I created three empathy maps to better identify the three different types of user personas I found emerging from the research. The key differentiator between the three types of users is their level of engagement with the television. Are they actively engaged, passively engaged, or somewhere in the middle?
I created User Flows so I could figure out how users would complete a handful of critical actions.
I took my flows and put them in hand-drawn paper interfaces. I took these sketches and put them in Figma to create a very low-fi clickable prototype that I then guerilla tested with five users. I wanted to see how users moved through a quiz that asked them simple questions in order to produce content suggestions. I discovered that users found it confusing for the app to ask what streaming services they subscribed to but then show potential watch options that may not be available with what they already pay for. I also discovered that asking people what mood they are in is incredibly subjective but presenting them with options versus asking them to type something in is less work for them and helps them find the descriptor they are looking for.
Taking into consideration what I learned from my guerilla testing, I created my low-fidelity wireframes. After testing with the low-fidelity wireframes, I had to reiterate several times in order to figure out how to best present quiz questions and quiz result information to the user.

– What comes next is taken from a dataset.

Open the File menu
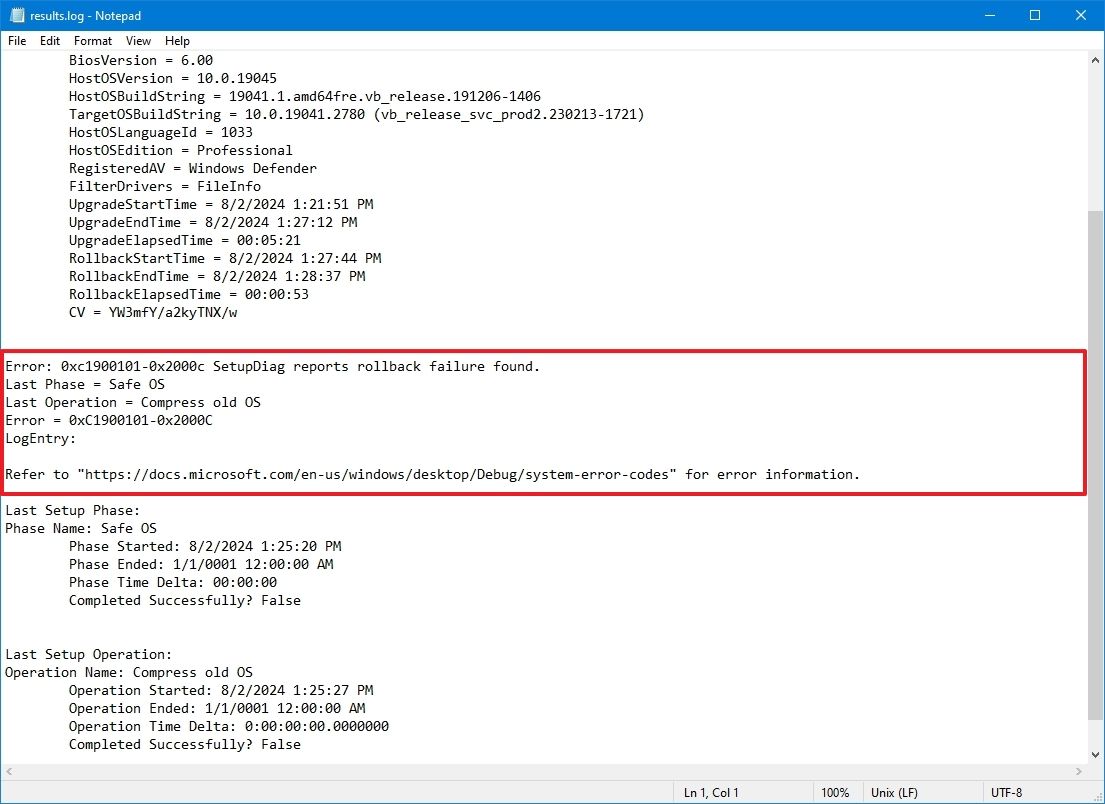Image resolution: width=1105 pixels, height=804 pixels. (x=16, y=41)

After coming up with a solid idea of how the screens would work and look, I created my high-fidelity wireframes and tested again. In these iterations, I continued to work on the quiz results presentation. I also worked to better emphasize a few of the app’s key features, like the “why this match” overlay and “group watch” functionality. At first, users weren’t very interested in the features but through better emphasized iconography, users engaged with those areas more.

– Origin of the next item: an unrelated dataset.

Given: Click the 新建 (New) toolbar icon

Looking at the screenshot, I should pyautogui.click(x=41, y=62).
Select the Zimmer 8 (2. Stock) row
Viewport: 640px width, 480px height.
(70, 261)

Streamline exists to make the content selection process easier. I wanted to emphasize the content and content quality, but still provide differentiating features from the existing and extremely popular streaming apps. It was important to design in dark mode for this to allow the color and imagery of the content to take center stage.
To best serve the users, I created a UX that simplifies the decision making process and gives them the best options based on their interests and viewing habits.

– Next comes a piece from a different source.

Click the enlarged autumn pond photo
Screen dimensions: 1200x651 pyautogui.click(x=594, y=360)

This quiz takes the work out of the tired question, “What Should I Watch?” and takes users through five easy questions and then presents three results based on the answers. Users have the option to play the title directly from the results page or create an account to search for more suggestions.
The recommendations page is split into four different categories providing users the option to find recommendations based more than just genre. Users can find great titles based on their mood, how much time they have, their watch history and, of course, genre.
Users can better figure out why a title would be a good match by looking at their personalized match chart. The results are generated based on their inputs they have saved through their quizzes and in their profile.
Ideally, I’d like to allow users to actually find recommendations on the app and get their feedback. Are the recommendations solid or are they missing the mark? It’s important to me to build out the profile section and allow users to input feedback on titles they’ve watched and adjust their quiz results settings. I’d also incorporate more streaming services as the offerings continue to grow.